## EXERCISE:
Starting at the line with "Save the Jupyter", retype every remaining line of the records exactly. Do not include pictures.

## WORKING DATA:
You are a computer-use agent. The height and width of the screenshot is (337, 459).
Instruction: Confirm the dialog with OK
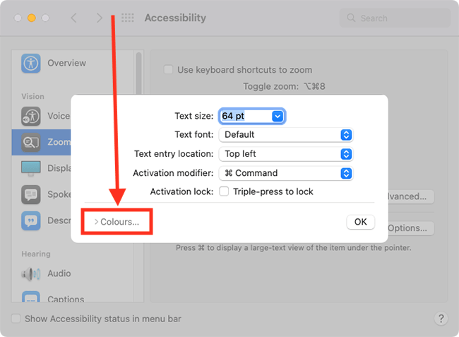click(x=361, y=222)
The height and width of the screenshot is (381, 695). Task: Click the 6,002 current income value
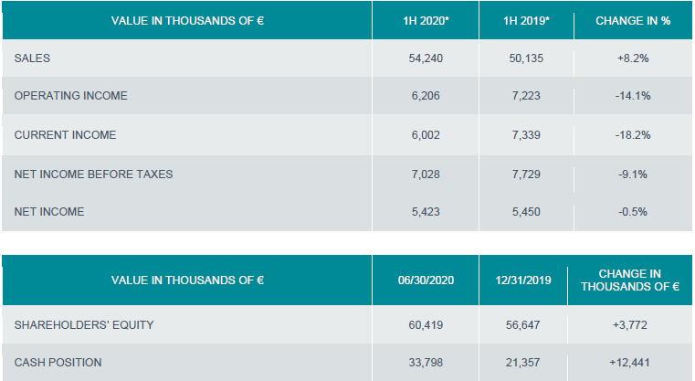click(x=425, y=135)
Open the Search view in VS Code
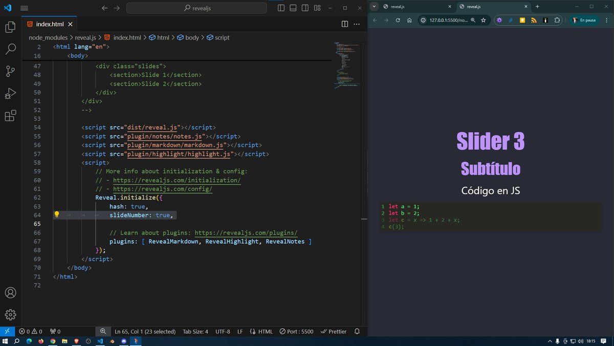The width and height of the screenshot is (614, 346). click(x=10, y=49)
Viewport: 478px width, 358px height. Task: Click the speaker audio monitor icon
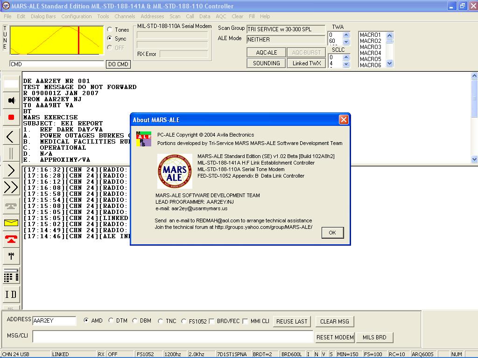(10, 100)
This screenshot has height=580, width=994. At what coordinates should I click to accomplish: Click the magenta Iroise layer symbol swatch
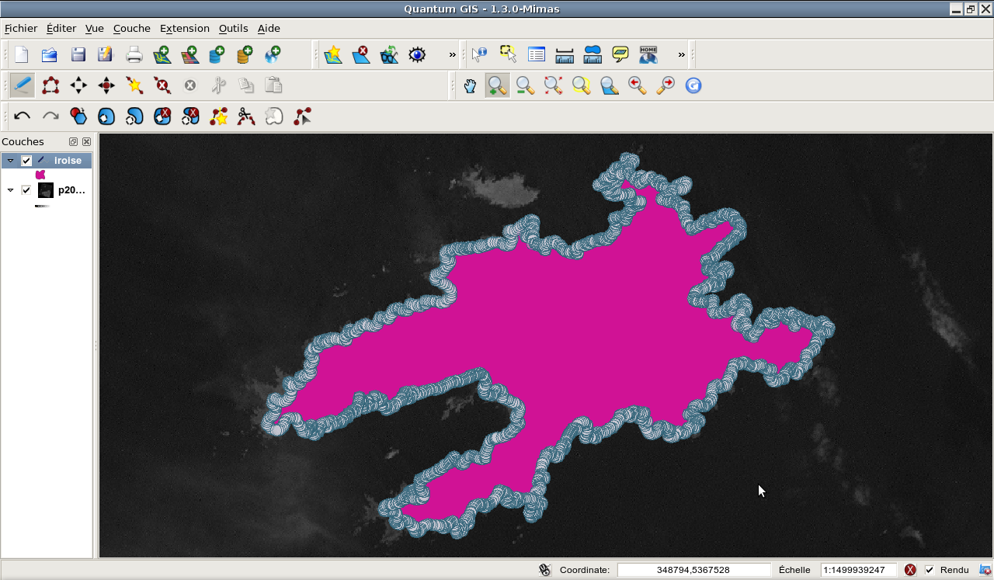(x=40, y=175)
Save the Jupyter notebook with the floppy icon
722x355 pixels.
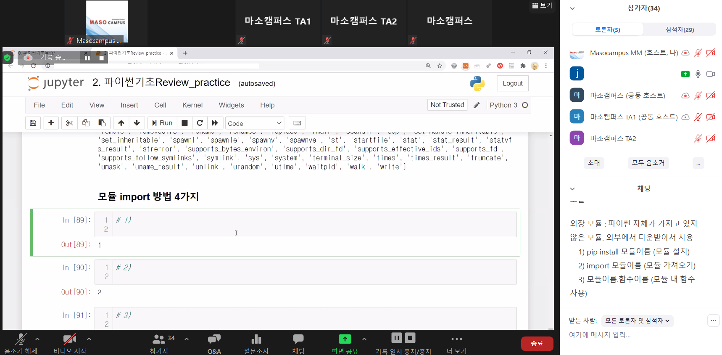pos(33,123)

## RESPONSE:
Save the Jupyter notebook with the floppy icon
722x355 pixels.
pos(33,123)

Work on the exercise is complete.